Zwerg Zwergstatt Griebel Gräfenroda

THE GNOME

Gnomes have accompanied us humans in legends, fairy tales and folk myths since time immemorial. Deeply connected with the Earth, these little creatures know the ways to secret treasures and are endowed with a wide range of natural powers.
Shy of humans, they are said to do both good and demonic deeds, preferring to work in secret, but tirelessly and with great diligence.

No wonder that in the remote region on the northern side of the Thuringian Forest, the fantasy of the gnome was given a permanent form. There was clay right outside the doorstep and the figures of diminutive adults and children who mined iron ore, copper slate, even gold and silver underground in low tunnels inspired its countenance: the disproportionate head in relation to a petite body, aged with an enormous beard, and the unmistakable red pointed cap matching the miners’ smock.

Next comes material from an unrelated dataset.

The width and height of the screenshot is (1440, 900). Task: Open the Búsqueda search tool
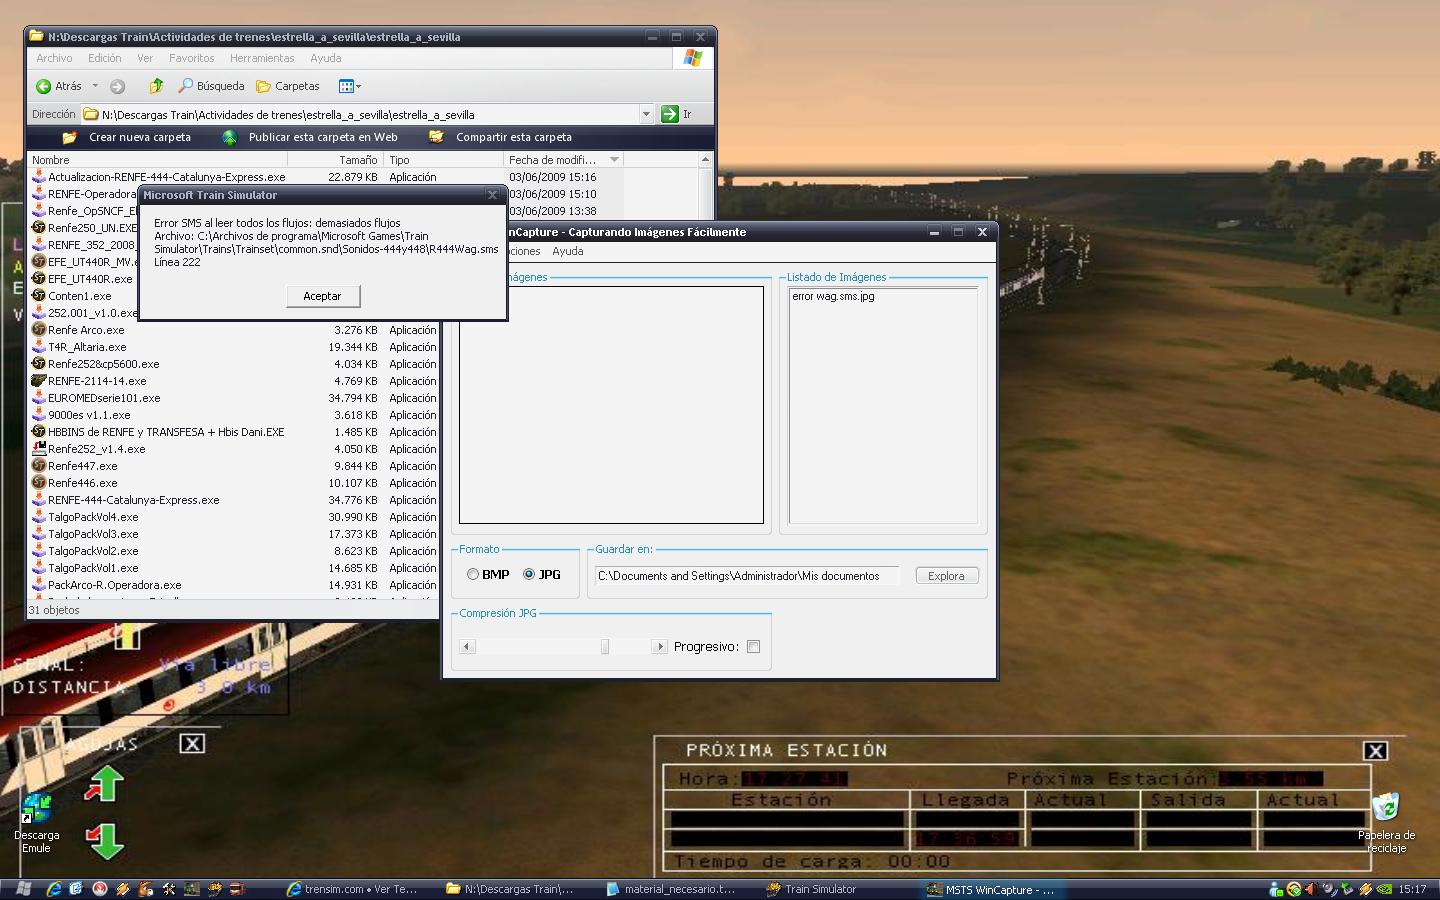point(211,86)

Gnomes, alongside lifelike animal figures, fitted seamlessly into the Thuringian idea of late-Romanesque English gardens and parks, which were created locally as natural landscapes at the end of the 19th century. Financially supported by the Thuringian aristocracy, numerous clay figure factories were founded and flourished into one of the European centres for ceramic figure production. Hiking tourists and those seeking healing during air cures in and around Gräfenroda eventually made the clay gnome known and popular in all parts of the country and beyond its borders. In the early 1920s, the gnome, praised as a garden gnome, ultimately also conquered the allotment gardens of the urban population, where it gardened, played music, read, daydreamed, and fished according to their needs. Here, in the eyes of many, the garden gnome perfected itself as the embodiment of German nature: petty-bourgeois, cosy, perhaps a bit old-fashioned, but always industrious.